Dans la propriété de Bougy-Villars rachetée par son grand-père en 1950, Philibert Frick a voulu commencer tout petit, suivant l’École du vin de Changins, puis plantant quelques pieds d’un cépage résistant. Mais la famille dénonce le contrat de l’exploitant des 7,5 hectares d’appellation Féchy, et le quinquagénaire reprend le tout. Pour les vignes, Bastien Suardet joue les vignerons tâcherons dans un domaine qui suit les principes de la biodynamie sans être labellisé. «J’ai eu comme professeur à Marcelin Christophe Mingard, qui nous avait dit: «La biodynamie, je ne sais pas l’expliquer, mais ça marche.» J’y ai cru aussi comme à une religion.»
En cave, avec l’aide d’un caviste occasionnel et les conseils de Fabio Penta, le sexagénaire expérimente et soigne ses crus. Chaque vin rend hommage à un de ces hommes (oui, il n’y a pas de femme) qui ont jalonné son parcours, les bouteilles sont vendues par six en caissettes en bois, et les millésimes ont souvent attendu en cave avant que le vigneron les libère. Là, le catalogue propose des 2015 et 2016, qu’il trouve enfin à maturité, à des tarifs allant de 26 à 59 fr. la bouteille.
«Il a la qualité d’être tout neuf dans le métier, sans le poids de la tradition, explique Reynald Parmelin. Il n’hésite pas à essayer des choses, à lancer des projets, après avoir écouté les avis de chacun. Il est modeste, il sait écouter, parfois trop. Surtout, il vise haut et possède un réseau que nous n’avons pas, ce qui est un bien considérable pour les vins de la région et de toute la Suisse, dont il fait la promotion.»
L’essentiel de sa production est vendu en vrac, en raisin ou en moût. Mais le reste est bichonné sous le nom Pura Me Movent, soit en latin «ce qui est pur m’inspire». Pas de doute, les moines de Champittet ont eux aussi laissé leur marque sur le parcours de celui qui préside l’association Vin et Terroir qui regroupe l’essentiel des vignerons de Féchy.
Bio
1961 Naît le 10 juillet à Bâle.

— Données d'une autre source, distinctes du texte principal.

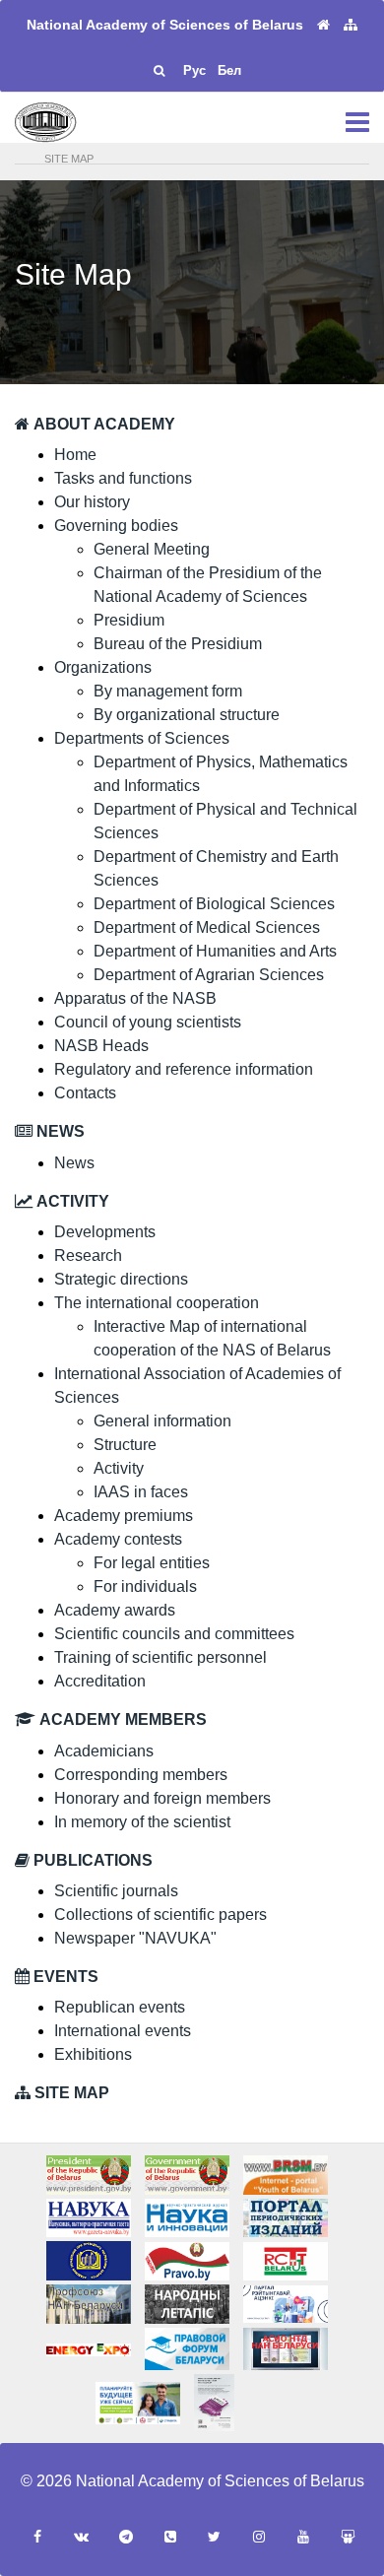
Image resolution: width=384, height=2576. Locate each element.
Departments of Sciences (141, 738)
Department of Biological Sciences (214, 903)
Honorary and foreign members (162, 1798)
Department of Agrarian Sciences (209, 974)
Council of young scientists (147, 1022)
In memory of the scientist (142, 1822)
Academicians (104, 1751)
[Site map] (350, 25)
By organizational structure (187, 714)
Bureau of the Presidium (178, 643)
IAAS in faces (141, 1492)
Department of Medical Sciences (207, 927)
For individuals (145, 1586)
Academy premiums (123, 1515)
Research (88, 1255)
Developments (105, 1231)
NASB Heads (101, 1045)
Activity (119, 1468)
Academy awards (114, 1610)
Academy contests (118, 1539)
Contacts (85, 1093)
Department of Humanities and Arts (215, 951)
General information (162, 1421)
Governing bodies (116, 525)
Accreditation (100, 1681)
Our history (92, 502)
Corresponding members (140, 1774)
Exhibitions (93, 2054)
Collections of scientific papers (160, 1914)
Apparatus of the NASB (135, 998)
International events (122, 2030)
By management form (168, 691)
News (74, 1163)
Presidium (129, 620)
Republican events (119, 2007)
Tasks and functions (123, 478)
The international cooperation (156, 1302)
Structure (125, 1444)
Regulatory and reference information (183, 1069)
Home (75, 454)
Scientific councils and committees (174, 1633)
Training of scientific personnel (160, 1657)
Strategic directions (121, 1279)
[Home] (323, 25)
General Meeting (152, 549)
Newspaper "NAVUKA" (135, 1938)
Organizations (103, 667)
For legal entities (152, 1562)
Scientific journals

Grandit au bord du lac de Zurich.
1975 Arrive à Champittet, puis au collège du Rosey, à Rolle.
1983 Étudie l’arabe à Londres.
1985 Mission humanitaire en Afghanistan.
1989 Licence spéciale d’histoire à l’Université de Genève.
1990 Manager de Rushbrooke Investments.
1992 Gestionnaire chez Notz, Stucki & Cie.
1996 Associé dans Camco. Cofonde Alco. Cofonde les Sources de Teissières.
1997 Épouse Fiona, qui a fondé une entreprise de gestion, Circé.
2000 Président d’Eureau Sources. Cofonde l’hôtel z’Loft, à Gstaad.
2001 Naissance de Sacha, suivi de Timour en 2005.
2011-2014 CFC de viticulteur à Marcelin, puis brevet de viticulteur et de caviste à Changins.
2015 Fonde Pura Me Movent.
2024 Lance des lunettes en réalité augmentée pour aider à tailler la vigne.